Conservatives have a clear objective: Debt limit legislation should drive down federal spending on the way to a balanced budget, while preserving the ability to protect America, and without raising taxes.  The plan suggested by Speaker of the House John Boehner fails to meet that objective — indeed, it sets America up for tax hikes.

The Boehner plan has two steps.  The first step cuts spending by $1.2 trillion — but over ten years, and, as usual with these plans, the deep cuts come in the later years, which makes it less likely that they will ever occur.  Moreover, the cuts do not get under control the ever-growing spending in the entitlement programs that continuously drive up America’s debt.   In the first step, the American people get only a little bit of spending cuts now, but President Obama gets authority to borrow $1 trillion.  He gets $325 billion immediately and $675 billion upon making a later request, a request that automatically takes effect as long as the President keeps the support of the one-third of a House of Congress necessary to sustain a veto of a disapproval resolution, support he would have.  So, the first step of the plan has iffy cuts in spending, but guarantees big increases in borrowing.

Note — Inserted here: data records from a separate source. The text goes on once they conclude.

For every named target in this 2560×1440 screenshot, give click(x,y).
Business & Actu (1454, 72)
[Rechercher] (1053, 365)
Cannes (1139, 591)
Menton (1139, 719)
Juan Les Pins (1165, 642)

The second step in the plan is a set of recommendations from a new dozen-member joint select committee of Congress.  The committee’s recommendations to Congress would not be subject to amendments and would get a straight up-or-down vote.  The plan directs the committee to propose reductions in the deficit by at least $1.8 trillion over 10 years.  The government runs a deficit when it spends more than it takes in from Americans as taxes, and the government has run deficits in most years for decades.  As always, there are two ways to reduce a bloated government’s deficit — the right way of cutting spending and the wrong way of hiking taxes.  While the second step of the Boehner plan may produce some useful spending cuts, the second step also allows the Committee to propose raising taxes as part of its unamendable, fast-track legislative package.  Thus, the second step greases the way for tax hikes.

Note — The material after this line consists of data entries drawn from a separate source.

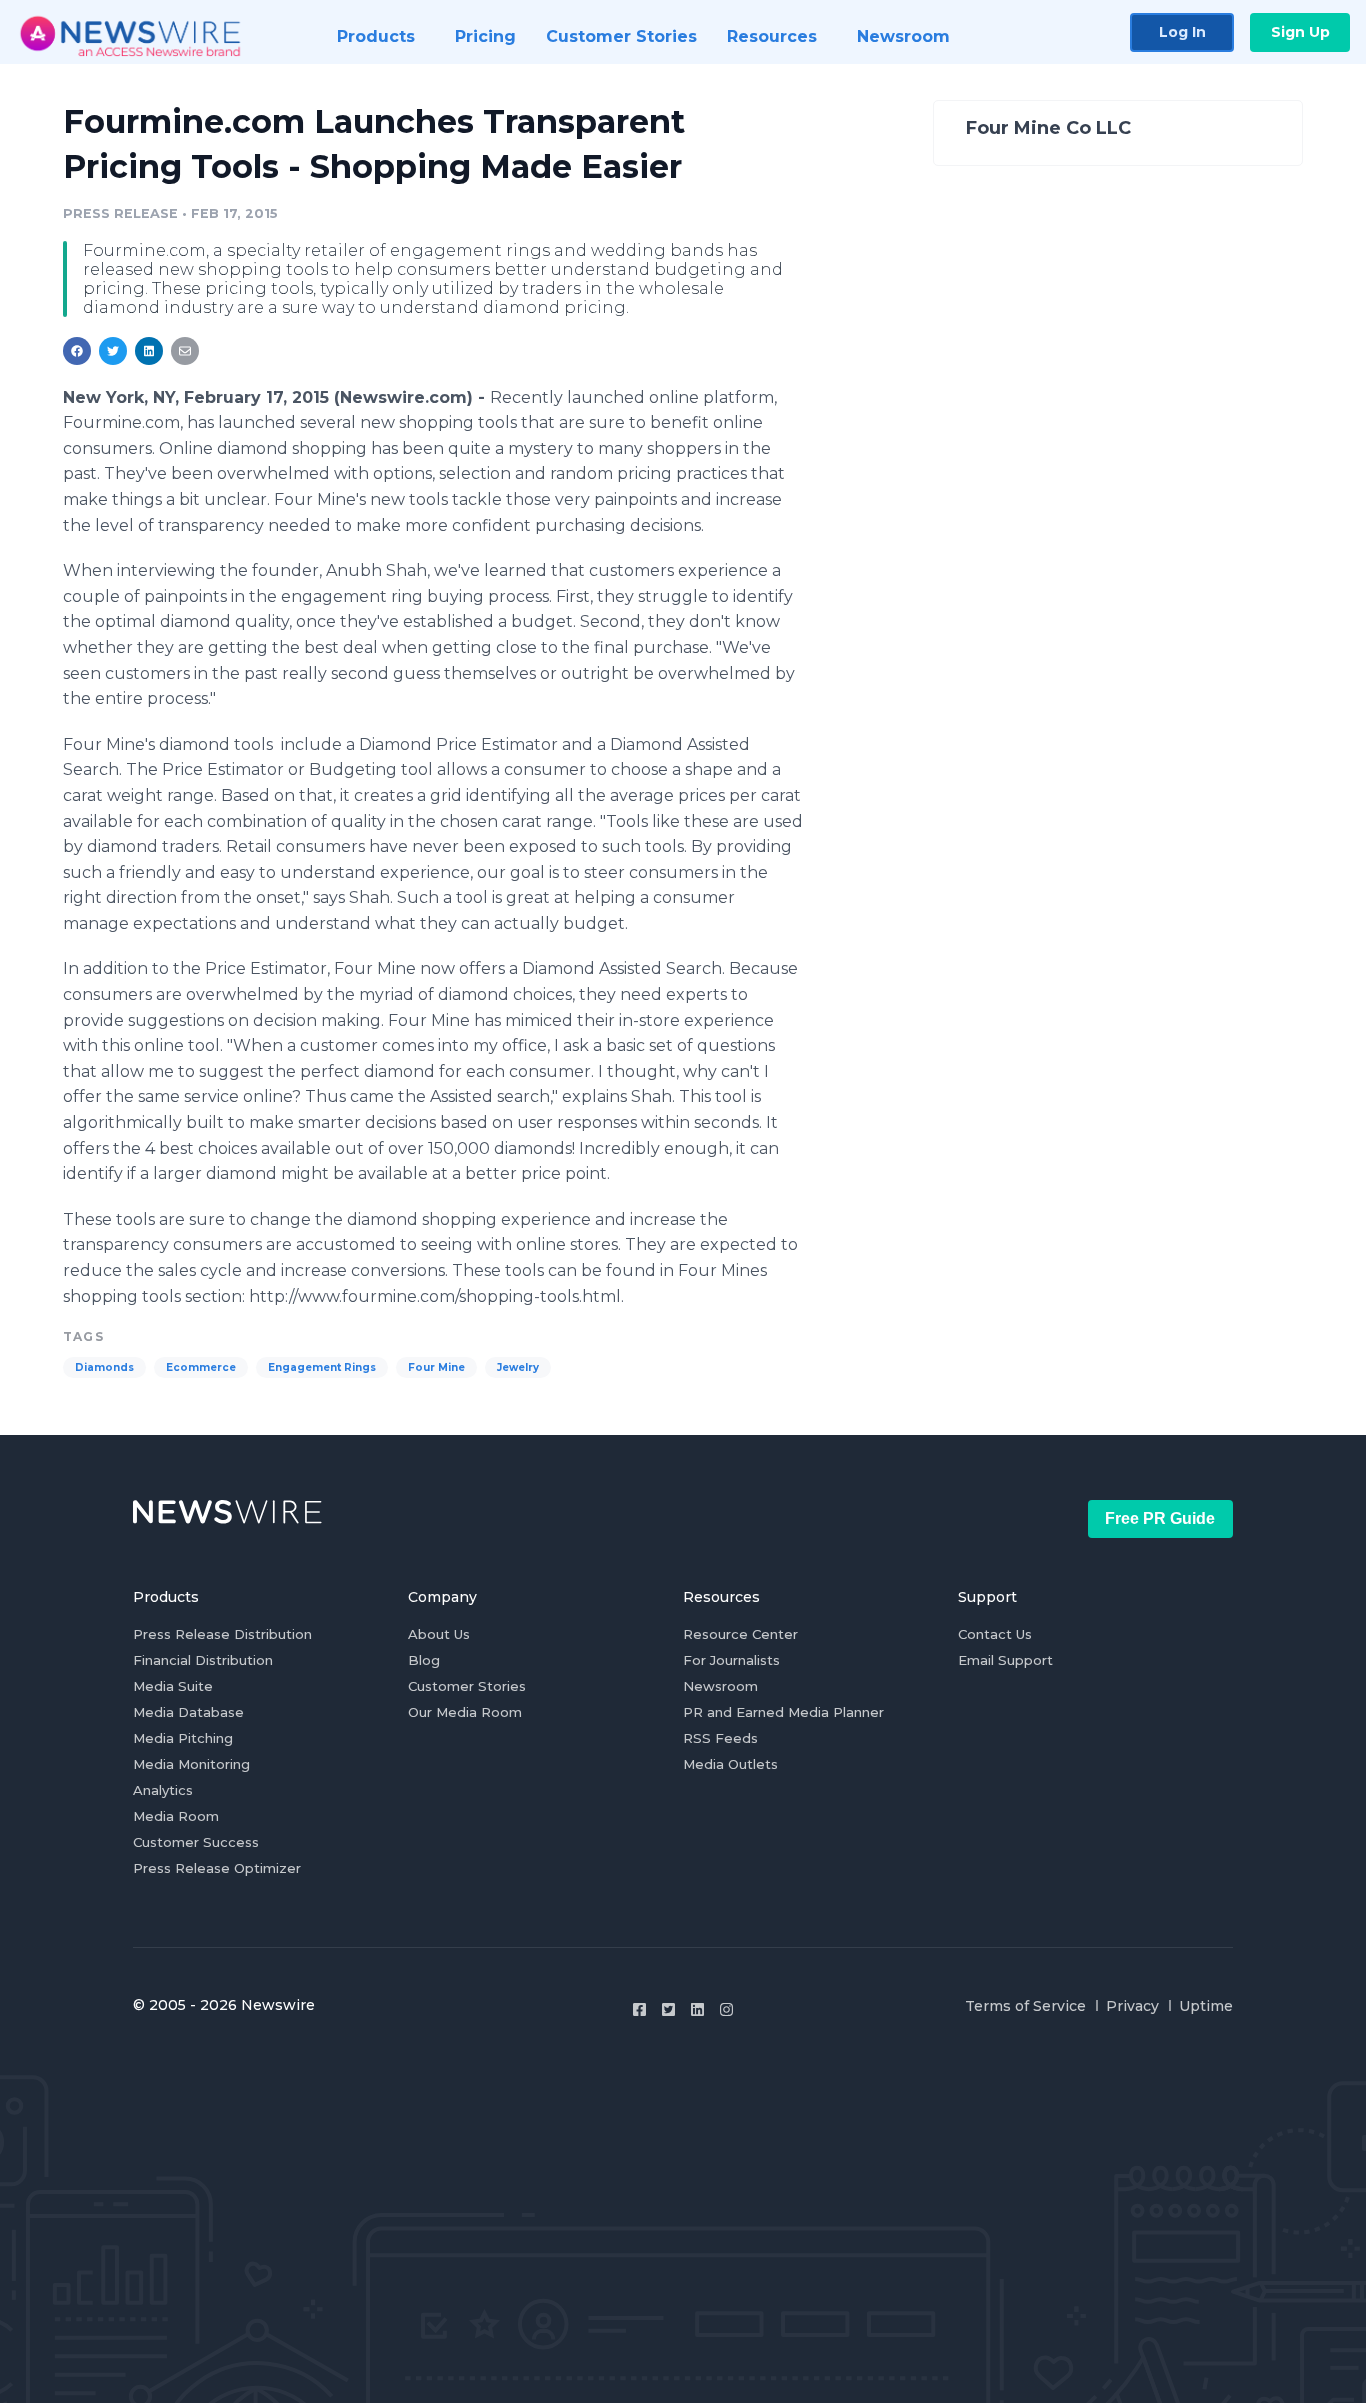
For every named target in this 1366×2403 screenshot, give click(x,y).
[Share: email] (185, 351)
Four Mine (436, 1367)
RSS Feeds (720, 1738)
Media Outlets (730, 1764)
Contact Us (995, 1634)
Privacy (1132, 2006)
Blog (424, 1660)
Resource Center (740, 1634)
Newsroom (720, 1686)
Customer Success (196, 1842)
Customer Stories (467, 1686)
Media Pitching (183, 1738)
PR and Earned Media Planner (783, 1712)
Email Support (1005, 1660)
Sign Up (1300, 32)
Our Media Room (465, 1712)
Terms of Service (1025, 2006)
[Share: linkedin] (149, 351)
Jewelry (518, 1367)
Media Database (188, 1712)
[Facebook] (639, 2009)
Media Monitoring (191, 1764)
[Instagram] (726, 2009)
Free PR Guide (1160, 1518)
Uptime (1206, 2006)
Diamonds (104, 1367)
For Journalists (731, 1660)
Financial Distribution (203, 1660)
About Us (439, 1634)
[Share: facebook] (77, 351)
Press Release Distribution (222, 1634)
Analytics (163, 1790)
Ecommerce (201, 1367)
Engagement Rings (322, 1367)
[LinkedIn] (697, 2009)
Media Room (176, 1816)
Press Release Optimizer (217, 1868)
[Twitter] (668, 2009)
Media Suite (173, 1686)
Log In (1182, 32)
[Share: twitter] (113, 351)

Tax hikes in a weak economy slow economic growth and kill jobs.  As students of American history (or the movie “Ferris Bueller’s Day Off”) know, enactment of the tax hike known as the Smoot-Hawley Tariff Act during the Great Depression hurt the already weak economy and made unemployment worse.  Job-killing tax hikes in the current weak economy, as millions of Americans go without jobs and the unemployment hovers above 9 percent, will have a similar effect.  However good the intentions of the drafters of the Boehner plan may have been, the plan sets up America for higher taxes and fewer jobs.  Conservatives should continue to fight plans that either hike taxes now or set America up for tax hikes in the future.

For decades, Congress has promised on vote after vote we will really get spending under control “next time,” and, as all those “next times” went by with that same empty congressional promise, the public debt mounted.  The message of the 2010 election was clear — cut the size and spending of government now — and the voters who sent that message deserve better treatment from their government.

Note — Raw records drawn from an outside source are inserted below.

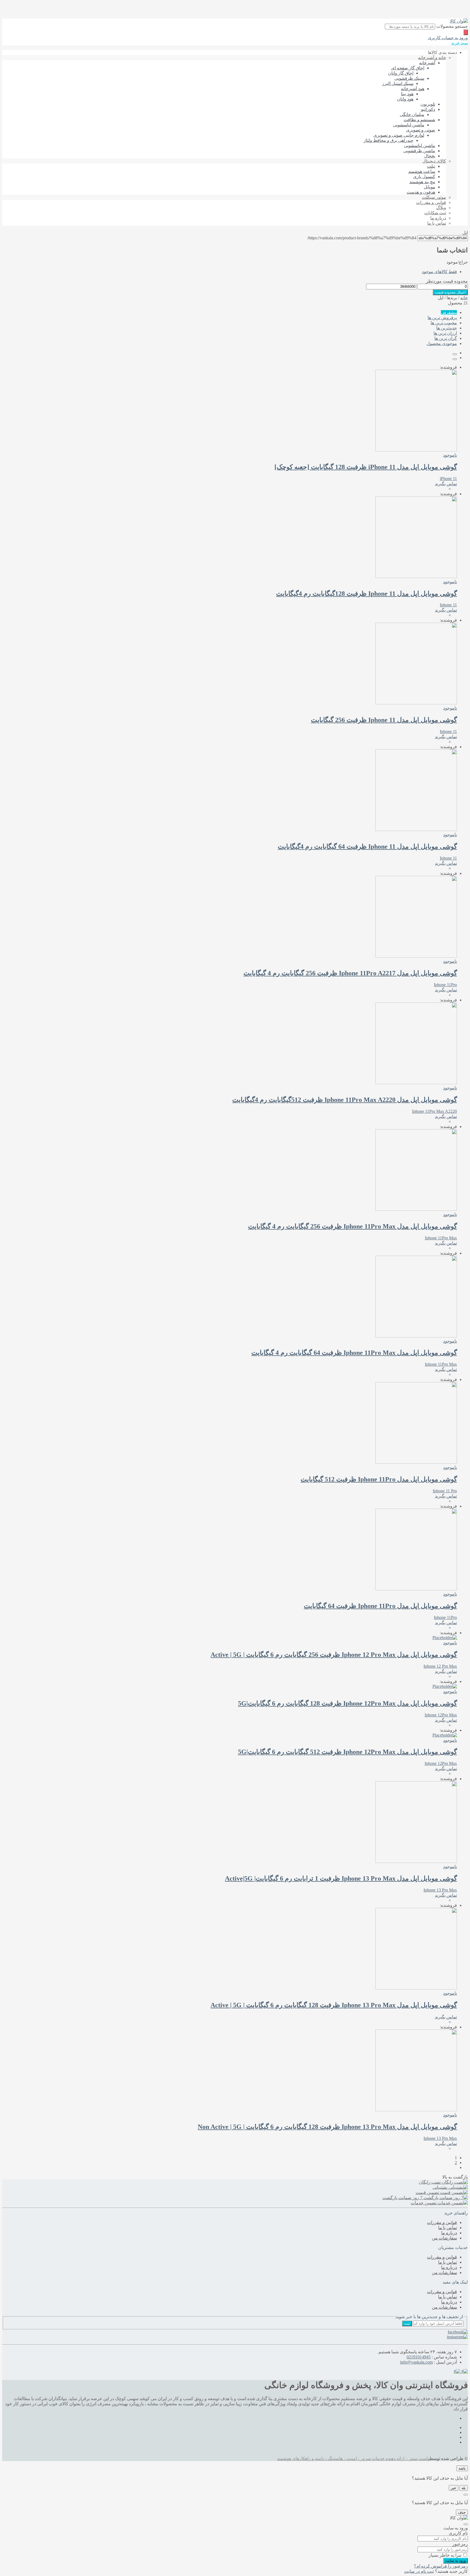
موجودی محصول (441, 343)
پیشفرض (449, 312)
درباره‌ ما (438, 218)
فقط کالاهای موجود (439, 271)
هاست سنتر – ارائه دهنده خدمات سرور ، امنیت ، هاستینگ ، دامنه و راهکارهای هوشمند (353, 2458)
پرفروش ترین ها (442, 317)
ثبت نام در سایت (419, 2571)
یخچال (429, 156)
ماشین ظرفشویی (419, 150)
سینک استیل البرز (397, 83)
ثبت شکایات (435, 212)
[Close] (465, 2494)
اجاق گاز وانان (400, 73)
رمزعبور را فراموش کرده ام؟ (441, 2566)
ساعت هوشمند (421, 171)
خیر (453, 2488)
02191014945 (419, 2357)
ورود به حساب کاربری (448, 37)
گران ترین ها (445, 338)
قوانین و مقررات (431, 202)
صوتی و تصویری (420, 130)
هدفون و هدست (421, 192)
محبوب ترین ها (444, 322)
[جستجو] (465, 32)
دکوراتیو (428, 109)
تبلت (431, 166)
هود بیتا (407, 93)
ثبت (407, 2323)
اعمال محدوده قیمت (450, 292)
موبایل (429, 187)
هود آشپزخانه (412, 88)
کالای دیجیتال (434, 161)
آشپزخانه (427, 62)
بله (464, 2488)
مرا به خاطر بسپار (445, 2555)
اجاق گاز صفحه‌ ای (407, 68)
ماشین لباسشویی (408, 125)
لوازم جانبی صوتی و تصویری (398, 135)
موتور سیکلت (434, 197)
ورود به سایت (455, 2561)
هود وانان (405, 99)
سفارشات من (444, 2238)
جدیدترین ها (446, 328)
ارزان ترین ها (445, 333)
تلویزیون (427, 104)
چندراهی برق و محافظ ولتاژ (388, 140)
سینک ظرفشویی (409, 78)
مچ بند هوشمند (422, 181)
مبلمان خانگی (412, 114)
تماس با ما (436, 223)
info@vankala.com (416, 2362)
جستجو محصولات (452, 26)
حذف (462, 2512)
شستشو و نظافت (419, 119)
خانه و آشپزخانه (432, 57)
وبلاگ (441, 207)
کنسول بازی (424, 176)
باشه (462, 2468)
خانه (464, 297)
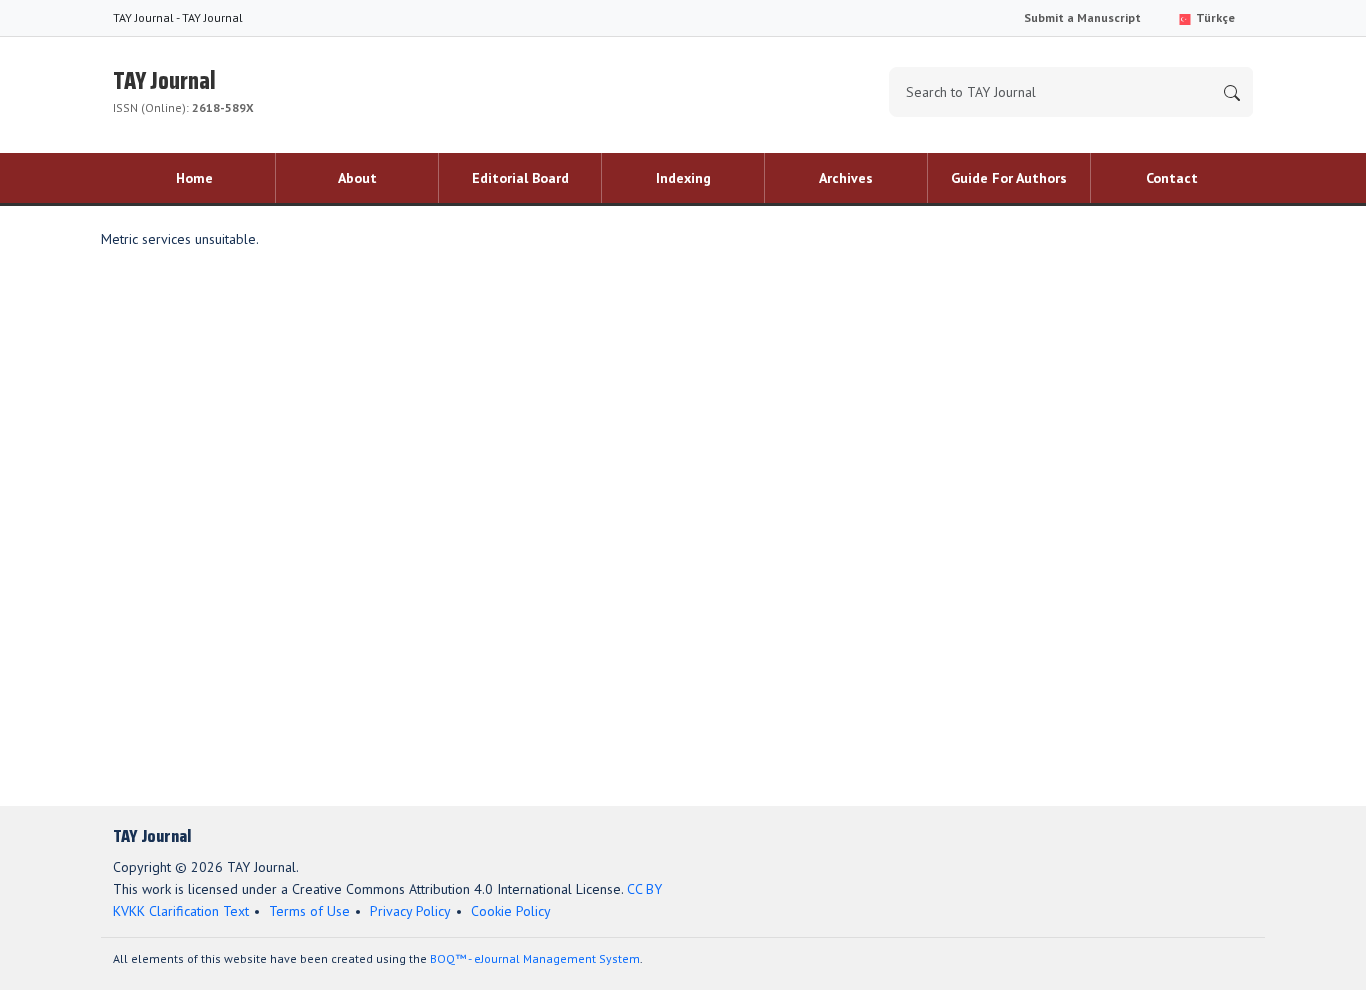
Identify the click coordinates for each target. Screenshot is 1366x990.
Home (194, 178)
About (357, 178)
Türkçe (1214, 17)
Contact (1172, 178)
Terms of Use (309, 911)
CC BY (644, 889)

The House of Representatives took a step in the right direction last week when it passed the Cut, Cap and Balance Act by a vote of 234 to 190.  But the Boehner plan to retreat from the Cut, Cap, and Balance Act is a long step in the wrong direction.  The House Leadership should step back and recover its focus on the objective. The time to put America on the path to getting control of federal spending and borrowing on the way to a balanced budget, while preserving our ability to protect America, and without raising taxes, is now.